Medical ID Theft and Securing EPHI
Medical Identity Theft
Medical information can be stolen by 1) the bad guys getting sick and using a victim's information to obtain services, 2) friends or relatives use another friend's or relative's information to obtain treatment, 3) when professionals, such as physicians, fabricate services that did not exist, 4) organized crime, and 5) innocent or not so innocent opportunists (Lafferty, 2007). Bad guys that get sick can take a victim's insurance information to obtain services for treatment. Professionals can fabricate false claims to cover medical errors. Opportunists have access to patient data and the ability to steal, use, or sell that information.
Effective security requires clear direction from upper management (Whitman). Assigning security responsibilities and access controls with audit controls to organizational elements and individuals helps to place accountability on individuals. They must formulate or elaborate security policies and procedures based on the organizational mission priorities, assets, and business operations, as well as on an assessment of threats against the assets and operations. Periodic compliance audits, examinations of the effectiveness of controls and reassessments of threats are essential.

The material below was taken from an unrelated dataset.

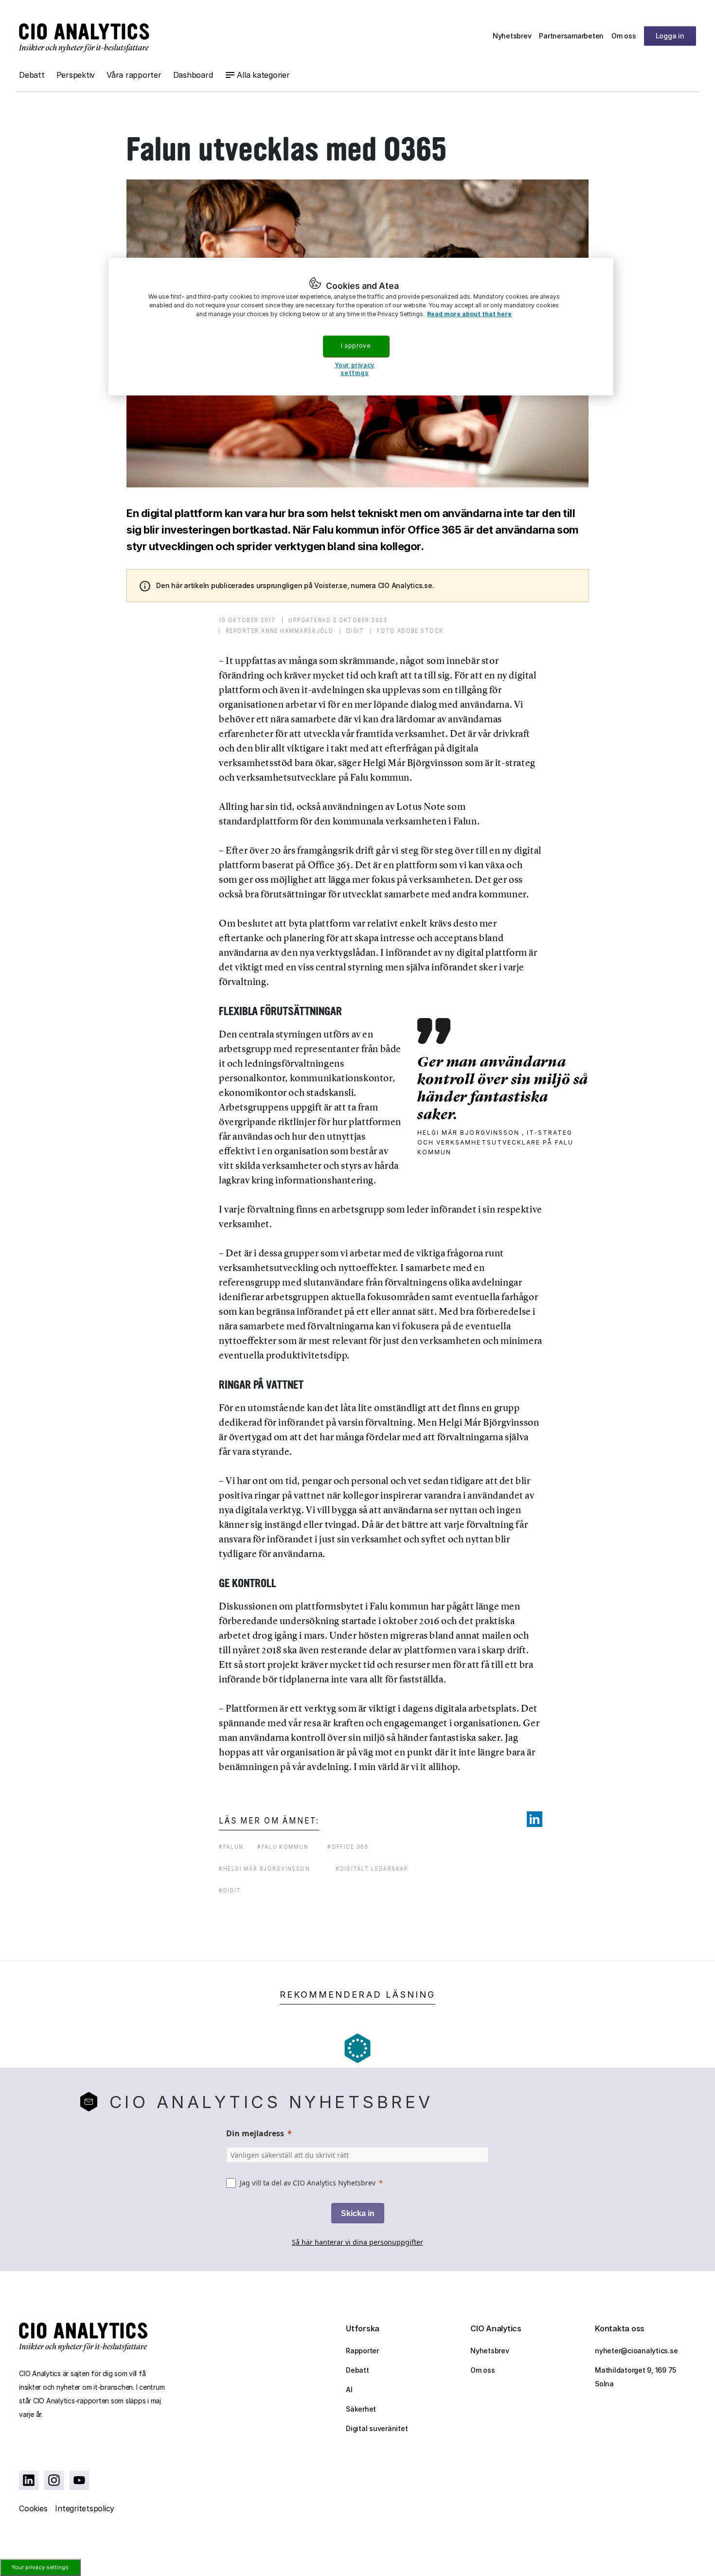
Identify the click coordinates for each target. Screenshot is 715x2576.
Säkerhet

HIPAA, privacy laws, and state laws mandate the security of medical information. HIPAA issues a maximum sanction of $100,000 and up to five years in prison or a maximum of $250,000 and up to ten years prison if there in the intentions to sell, transfer, or use protected health information for personal gain or malicious harm. The healthcare provider may also be assessed a civil monetary penalty for the HIPAA violation as well. Privacy and state laws also issue penalties when personal identifiable information is breached. Penalties can be against the organization for insufficient security and the individual performing the breach.
Securing Medical Data
The HIPAA Security Rule is sketchy at the present, but does offer some guidance to companies and entities that are required to use it (Hoffman, 2007). Administrative safeguards focus on security management processes, assigned security responsibility, workforce security, information access management, security awareness and training, security incident procedures, contingency plans, evaluation, business associate contracts and other arrangements, response and reporting procedures for security incidents, data backup plans, disaster recovery, and emergency mode operation plans. Physical safeguards include facility access controls, workstation use, workstation security and device and media controls. Technical safeguards involve establishing procedures to control access to information, audit activity, protecting information from improper modification or elimination, protecting the transmission of information, and obtaining authentication from those seeking access to information.